*YOUR OBJECTIVE*:
Please pick out each line of the items below that contains the word "agent" and copy it.

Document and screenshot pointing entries
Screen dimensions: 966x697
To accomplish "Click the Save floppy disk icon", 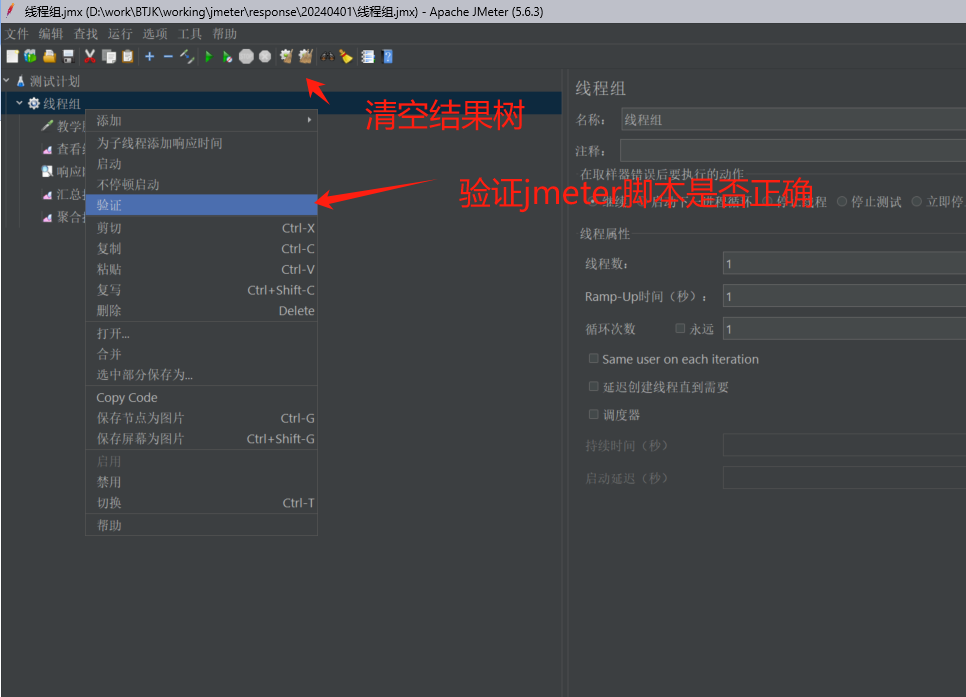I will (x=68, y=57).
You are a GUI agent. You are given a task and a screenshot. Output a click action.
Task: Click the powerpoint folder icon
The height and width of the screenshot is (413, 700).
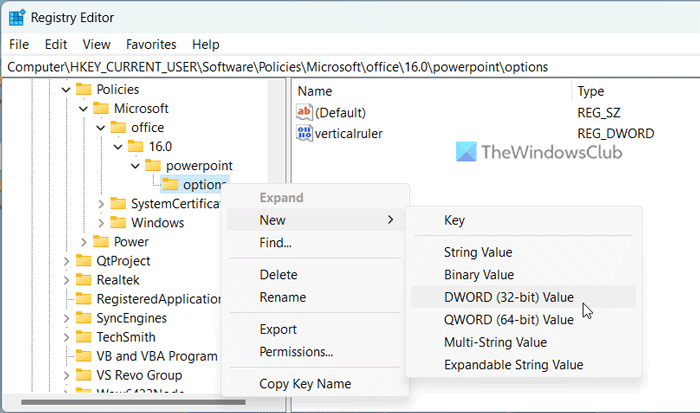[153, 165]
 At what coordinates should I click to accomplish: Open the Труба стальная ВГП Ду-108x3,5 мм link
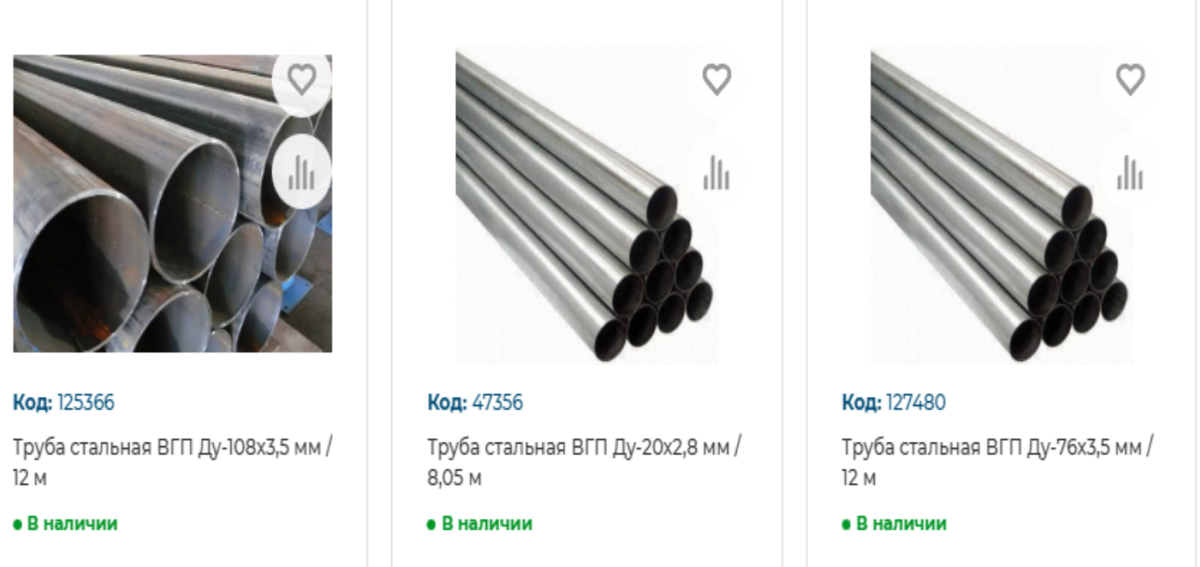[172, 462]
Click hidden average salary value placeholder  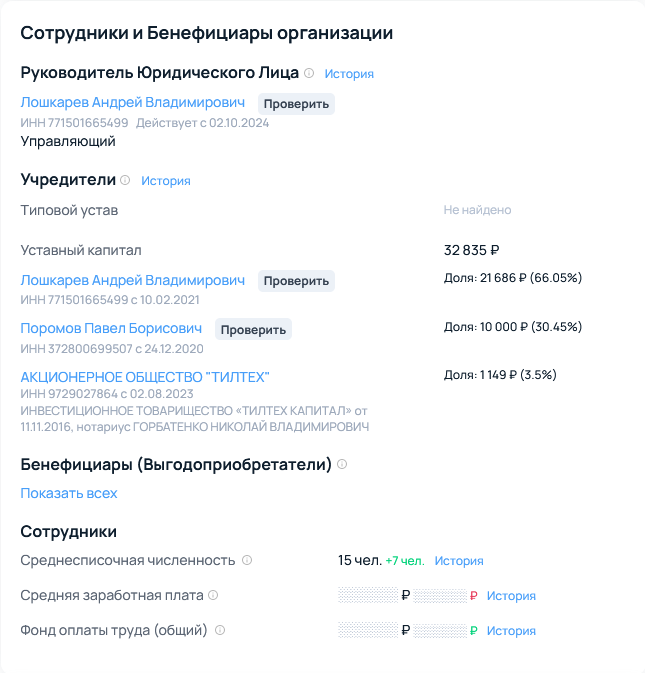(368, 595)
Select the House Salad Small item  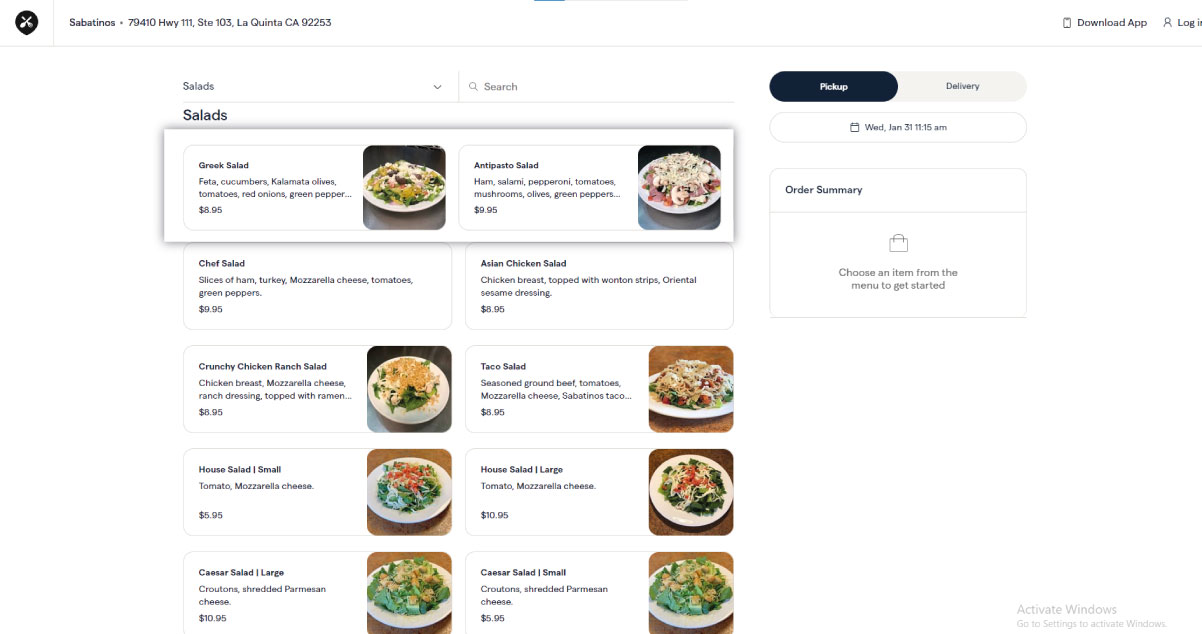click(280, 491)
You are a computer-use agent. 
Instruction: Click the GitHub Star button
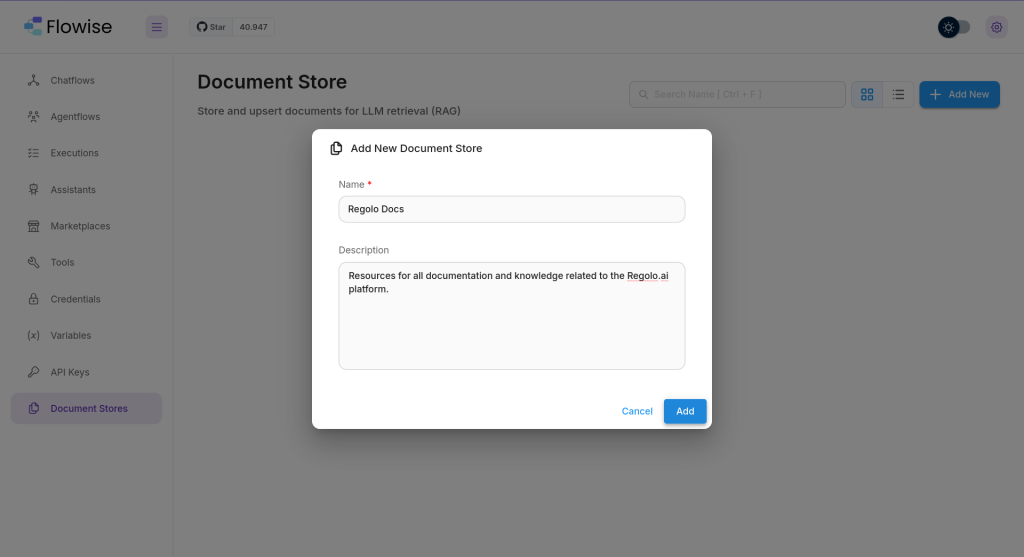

*SOLUTION BELOW*:
You are a GUI agent. You are given a task and a screenshot. Output a click action.
You are a computer-use agent. 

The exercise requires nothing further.